Community Report Spring Valley High School is located in the northeast region of Columbia, South Carolina.

The current building was opened in 2008, although the school was established in 1970, and at the time it was the only high school in Richland Two School District. It serves students from zip codes 29229, 29223, 29045. Zoning extends from I-20 in the south and a few neighborhoods beyond the interstate, to past Two Notch in the north, to Elgin in the east, and to Polo Road in the west. Some areas are closer to downtown Columbia and some are in Elgin where open area and farmland still exist. The median home price is around $150,000. Spring Valley has some interesting zoning areas, including one area that is zoned for Richland Northeast with an option to Spring Valley, and one that is Westwood with an option to Spring Valley. Several students in my classes live in Elgin or Blythewood. The Spring Valley zone encompasses a diverse area of homes and neighborhoods, mostly suburban, but including both wealthy and poor areas. One can see this difference in comparing the upscale shopping area of the Village at Sandhill and the Columbia Mall on Two Notch, which is older and a little run down with many empty store spaces. In immediate vicinity of the school, there are also lots of large shopping areas with restaurants, chain stores, grocery stores and upper-middle class neighborhoods and apartments. Spring Valley serves almost 2,000 students. The racial demographics are 51% African American, 35% White, 7% Asian, 5% Hispanic, and 2% other. 35% of students receive free or reduced-price lunch. The school report card lists many excellent scores for academics, character development, accreditation, opportunity in the arts, and the like; however the line for modern language assessment is the only one that shows N/A. On the

surface this tells me that the school does not place as much value on languages as other areas, however there may be another explanation. The demographics of the 29 students I serve in French 2 CP reflect the general school population with 14 African American students (49%), 10 white students (34%), 4 Asian students (14%), and 1 Hispanic student (3%). (Note: Neither of my French 3 Honors classes reflects the general school demographics with more white and Asian students than African American.) French 2 includes 12 girls and 17 boys and the class division is majority underclassmen with 14 freshmen, 5 sophomores, 8 juniors, 2 seniors. 9 students receive free or reduced-price lunch, which is about 31%. 8 students are part of a vocational program. 10 students are listed as gifted/talented. Several students speak other languages at home or as their first language: 1 Arabic, 1 German, 1 Vietnamese, 1 Spanish and 3 who speak Indian languages including Tamil, Hindi, Sanskrit, and Bengali. The girl who speaks Arabic was born in Lebanon and used to be in ESOL classes. None of the others have been in ESOL classes while they have been in high school.
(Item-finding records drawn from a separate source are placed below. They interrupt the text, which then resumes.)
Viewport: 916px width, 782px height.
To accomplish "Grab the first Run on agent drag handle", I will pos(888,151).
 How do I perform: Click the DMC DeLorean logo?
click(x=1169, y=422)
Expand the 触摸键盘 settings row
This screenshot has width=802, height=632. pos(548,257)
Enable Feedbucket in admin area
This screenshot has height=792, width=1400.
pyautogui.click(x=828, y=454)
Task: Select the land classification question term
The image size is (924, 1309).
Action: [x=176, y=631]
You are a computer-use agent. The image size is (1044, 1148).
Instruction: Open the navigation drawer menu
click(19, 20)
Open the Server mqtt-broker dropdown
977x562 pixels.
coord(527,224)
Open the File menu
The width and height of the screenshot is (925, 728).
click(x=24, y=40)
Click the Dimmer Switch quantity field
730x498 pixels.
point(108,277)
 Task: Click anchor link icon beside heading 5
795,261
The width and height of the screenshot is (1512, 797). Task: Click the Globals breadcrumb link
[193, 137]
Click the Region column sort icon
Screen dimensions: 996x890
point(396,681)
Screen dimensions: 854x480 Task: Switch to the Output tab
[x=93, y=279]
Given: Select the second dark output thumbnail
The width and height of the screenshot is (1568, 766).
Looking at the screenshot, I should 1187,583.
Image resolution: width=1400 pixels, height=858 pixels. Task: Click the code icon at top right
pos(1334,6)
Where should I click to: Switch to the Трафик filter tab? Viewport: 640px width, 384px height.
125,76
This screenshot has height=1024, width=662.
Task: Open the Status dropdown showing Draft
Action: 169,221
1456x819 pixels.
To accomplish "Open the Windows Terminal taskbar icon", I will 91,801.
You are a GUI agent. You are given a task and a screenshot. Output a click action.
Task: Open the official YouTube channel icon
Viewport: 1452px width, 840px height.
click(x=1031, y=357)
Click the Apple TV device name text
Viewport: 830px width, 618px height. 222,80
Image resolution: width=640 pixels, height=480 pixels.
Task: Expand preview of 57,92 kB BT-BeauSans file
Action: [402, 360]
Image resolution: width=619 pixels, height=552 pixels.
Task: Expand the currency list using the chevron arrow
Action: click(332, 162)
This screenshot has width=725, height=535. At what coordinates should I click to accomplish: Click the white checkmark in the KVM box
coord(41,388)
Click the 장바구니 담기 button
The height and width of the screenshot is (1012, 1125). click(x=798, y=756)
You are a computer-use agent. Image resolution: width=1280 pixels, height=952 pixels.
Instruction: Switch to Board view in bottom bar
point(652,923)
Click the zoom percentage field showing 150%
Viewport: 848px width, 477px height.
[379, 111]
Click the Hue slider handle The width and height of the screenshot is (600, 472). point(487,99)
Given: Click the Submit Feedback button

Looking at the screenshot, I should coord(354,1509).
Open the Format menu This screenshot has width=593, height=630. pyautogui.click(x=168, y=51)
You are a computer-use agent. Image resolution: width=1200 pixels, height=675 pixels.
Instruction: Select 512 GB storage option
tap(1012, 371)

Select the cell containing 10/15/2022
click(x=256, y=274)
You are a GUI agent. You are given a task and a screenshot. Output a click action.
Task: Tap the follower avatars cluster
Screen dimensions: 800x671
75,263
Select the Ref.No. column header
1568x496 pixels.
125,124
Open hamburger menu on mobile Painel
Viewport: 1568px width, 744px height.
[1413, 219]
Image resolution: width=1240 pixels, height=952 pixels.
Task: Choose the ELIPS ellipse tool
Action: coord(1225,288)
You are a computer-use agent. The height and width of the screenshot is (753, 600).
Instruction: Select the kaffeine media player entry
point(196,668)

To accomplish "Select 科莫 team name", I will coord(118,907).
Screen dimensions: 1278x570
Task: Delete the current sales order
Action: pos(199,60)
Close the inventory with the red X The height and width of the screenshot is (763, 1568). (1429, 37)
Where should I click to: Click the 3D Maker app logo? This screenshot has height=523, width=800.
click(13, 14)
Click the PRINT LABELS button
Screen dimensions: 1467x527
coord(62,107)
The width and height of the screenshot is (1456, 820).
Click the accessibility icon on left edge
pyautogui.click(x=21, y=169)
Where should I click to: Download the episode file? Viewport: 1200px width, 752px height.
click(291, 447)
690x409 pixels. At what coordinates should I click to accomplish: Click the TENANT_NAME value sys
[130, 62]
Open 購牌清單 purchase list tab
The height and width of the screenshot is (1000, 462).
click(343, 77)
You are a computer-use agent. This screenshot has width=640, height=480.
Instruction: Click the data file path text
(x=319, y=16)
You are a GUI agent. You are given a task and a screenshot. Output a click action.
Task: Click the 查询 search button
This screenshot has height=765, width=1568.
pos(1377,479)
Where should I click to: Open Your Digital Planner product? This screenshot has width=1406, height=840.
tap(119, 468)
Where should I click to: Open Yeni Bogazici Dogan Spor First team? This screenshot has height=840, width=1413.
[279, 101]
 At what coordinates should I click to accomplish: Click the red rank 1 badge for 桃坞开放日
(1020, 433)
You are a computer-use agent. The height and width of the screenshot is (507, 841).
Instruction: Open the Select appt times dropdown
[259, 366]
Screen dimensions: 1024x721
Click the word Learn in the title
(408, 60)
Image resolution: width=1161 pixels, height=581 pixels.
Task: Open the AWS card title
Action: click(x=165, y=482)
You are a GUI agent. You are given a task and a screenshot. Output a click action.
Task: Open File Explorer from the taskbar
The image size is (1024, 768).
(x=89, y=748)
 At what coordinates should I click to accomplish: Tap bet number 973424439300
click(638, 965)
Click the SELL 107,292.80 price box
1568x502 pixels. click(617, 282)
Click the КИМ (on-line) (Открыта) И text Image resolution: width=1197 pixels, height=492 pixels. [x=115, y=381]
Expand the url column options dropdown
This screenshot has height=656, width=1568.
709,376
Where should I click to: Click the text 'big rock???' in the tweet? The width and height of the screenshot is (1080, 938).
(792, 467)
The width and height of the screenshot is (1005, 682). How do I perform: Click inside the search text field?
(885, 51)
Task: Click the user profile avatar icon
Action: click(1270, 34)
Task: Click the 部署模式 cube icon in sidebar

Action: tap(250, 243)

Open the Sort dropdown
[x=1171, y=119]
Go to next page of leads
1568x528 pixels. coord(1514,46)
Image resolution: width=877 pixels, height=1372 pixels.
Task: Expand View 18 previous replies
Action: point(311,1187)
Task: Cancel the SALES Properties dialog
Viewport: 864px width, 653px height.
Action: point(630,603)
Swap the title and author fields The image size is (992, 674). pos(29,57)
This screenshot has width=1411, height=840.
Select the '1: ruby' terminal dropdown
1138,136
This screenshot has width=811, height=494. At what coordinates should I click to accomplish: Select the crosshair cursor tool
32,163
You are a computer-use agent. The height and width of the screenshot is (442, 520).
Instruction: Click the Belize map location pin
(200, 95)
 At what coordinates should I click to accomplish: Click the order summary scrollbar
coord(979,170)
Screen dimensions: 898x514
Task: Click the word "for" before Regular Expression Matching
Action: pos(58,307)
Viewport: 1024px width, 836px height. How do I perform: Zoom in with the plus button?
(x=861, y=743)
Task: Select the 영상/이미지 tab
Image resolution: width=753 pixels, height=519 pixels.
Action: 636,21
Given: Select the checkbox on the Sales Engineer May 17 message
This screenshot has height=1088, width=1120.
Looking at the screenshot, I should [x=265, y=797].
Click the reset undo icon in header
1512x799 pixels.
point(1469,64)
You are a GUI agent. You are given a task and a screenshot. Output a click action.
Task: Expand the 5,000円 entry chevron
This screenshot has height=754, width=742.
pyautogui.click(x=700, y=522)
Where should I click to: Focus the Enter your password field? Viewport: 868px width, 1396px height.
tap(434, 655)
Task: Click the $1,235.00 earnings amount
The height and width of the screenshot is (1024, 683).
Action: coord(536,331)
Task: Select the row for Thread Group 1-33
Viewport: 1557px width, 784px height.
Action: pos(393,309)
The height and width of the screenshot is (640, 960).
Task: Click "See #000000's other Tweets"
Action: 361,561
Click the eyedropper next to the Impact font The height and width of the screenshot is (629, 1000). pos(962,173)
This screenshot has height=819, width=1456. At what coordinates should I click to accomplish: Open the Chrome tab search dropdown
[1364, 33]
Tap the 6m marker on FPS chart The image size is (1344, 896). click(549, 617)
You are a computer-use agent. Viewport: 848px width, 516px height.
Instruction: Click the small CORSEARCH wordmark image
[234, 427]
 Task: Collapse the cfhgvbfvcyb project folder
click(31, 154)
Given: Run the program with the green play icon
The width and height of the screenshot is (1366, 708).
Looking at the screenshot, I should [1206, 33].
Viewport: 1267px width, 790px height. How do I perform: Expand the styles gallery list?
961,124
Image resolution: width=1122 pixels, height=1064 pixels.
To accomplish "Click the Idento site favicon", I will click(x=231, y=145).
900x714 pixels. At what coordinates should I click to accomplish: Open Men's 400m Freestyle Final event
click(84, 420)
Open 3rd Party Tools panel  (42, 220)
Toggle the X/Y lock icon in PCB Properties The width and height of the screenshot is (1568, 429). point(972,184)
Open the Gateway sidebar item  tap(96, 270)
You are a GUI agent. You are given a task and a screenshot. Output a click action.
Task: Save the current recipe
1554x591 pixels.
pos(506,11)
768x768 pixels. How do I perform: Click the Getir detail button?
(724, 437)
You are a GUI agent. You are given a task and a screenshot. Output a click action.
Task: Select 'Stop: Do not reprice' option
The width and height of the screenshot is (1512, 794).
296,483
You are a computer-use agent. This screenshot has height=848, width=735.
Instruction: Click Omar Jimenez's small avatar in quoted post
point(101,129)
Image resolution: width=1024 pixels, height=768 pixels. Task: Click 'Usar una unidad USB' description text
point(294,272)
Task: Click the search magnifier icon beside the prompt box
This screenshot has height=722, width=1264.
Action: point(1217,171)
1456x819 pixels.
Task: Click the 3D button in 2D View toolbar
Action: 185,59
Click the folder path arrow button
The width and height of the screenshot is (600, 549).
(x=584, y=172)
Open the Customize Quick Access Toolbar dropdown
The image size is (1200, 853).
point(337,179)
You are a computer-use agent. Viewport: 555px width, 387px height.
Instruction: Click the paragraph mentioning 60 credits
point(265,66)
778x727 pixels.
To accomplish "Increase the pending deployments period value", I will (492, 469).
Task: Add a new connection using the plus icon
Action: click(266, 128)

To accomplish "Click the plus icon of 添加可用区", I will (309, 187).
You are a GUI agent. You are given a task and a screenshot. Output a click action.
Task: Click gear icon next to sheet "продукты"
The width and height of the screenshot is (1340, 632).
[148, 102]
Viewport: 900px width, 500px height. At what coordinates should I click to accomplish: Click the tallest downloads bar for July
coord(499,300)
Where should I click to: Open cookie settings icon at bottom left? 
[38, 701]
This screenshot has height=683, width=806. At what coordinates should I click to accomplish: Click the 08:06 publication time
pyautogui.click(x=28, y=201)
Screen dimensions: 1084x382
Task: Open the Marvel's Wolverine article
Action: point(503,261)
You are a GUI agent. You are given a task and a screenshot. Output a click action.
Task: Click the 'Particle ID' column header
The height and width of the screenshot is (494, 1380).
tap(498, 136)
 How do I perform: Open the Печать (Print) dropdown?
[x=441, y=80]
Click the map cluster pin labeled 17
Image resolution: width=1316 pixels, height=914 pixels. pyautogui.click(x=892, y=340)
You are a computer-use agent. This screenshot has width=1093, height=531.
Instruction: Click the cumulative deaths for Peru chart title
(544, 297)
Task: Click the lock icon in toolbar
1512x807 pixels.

Of the 29 students, 19 expressed the desire to go to college after high school, for degrees including criminal justice, IT, music, literature, being an inventor, and to start his own software development company. 2 of those mentioned athletic scholarships for football and wrestling. 2 students want to enlist in the navy and 2 other students want to be entertainers or actors. One student does not know what he will do after high school and says “I try not to limit myself as I'm often quickly bored by repetitive schedules.” Only 2 students currently have part time jobs, although some expressed the desire to have a job and asked if I knew of any. 50% of the class spends 4 hours or more a week on extracurricular activities which include soccer, cross country, track, wrestling, football,

swimming, lacrosse, softball, chess club, student council, FCA, Younglife, marching band, orchestra, tech crew, poetry club, and circle of friends. Popular interests outside of school include hanging out with friends, watching TV, playing video games, playing instruments, and reading. I have 2 students who are really good artists, as shown by their skill in class during certain activities. Many students mentioned going to Sandhills on the weekends with their friends or hanging out at home. Most of their descriptions of their neighborhoods correspond to suburban areas with middle class homes, old people, dogs, and lakes. One student’s response was “Not trying to be racist, but mostly white people live there. I like the lake and park we have since it is serene.” Several students expressed dislike of the small size of their neighborhood or that there was nothing interesting. 18 expressed the desire to move from the area in the future. It is worth noting that the performance and grades of these students in French class are extremely polarized. Many have come from different middle schools with different teachers for French 1, and they also demonstrate drastically different study habits and capacities to learn a language. I have never had to think more about how to teach the very high and very low performing students.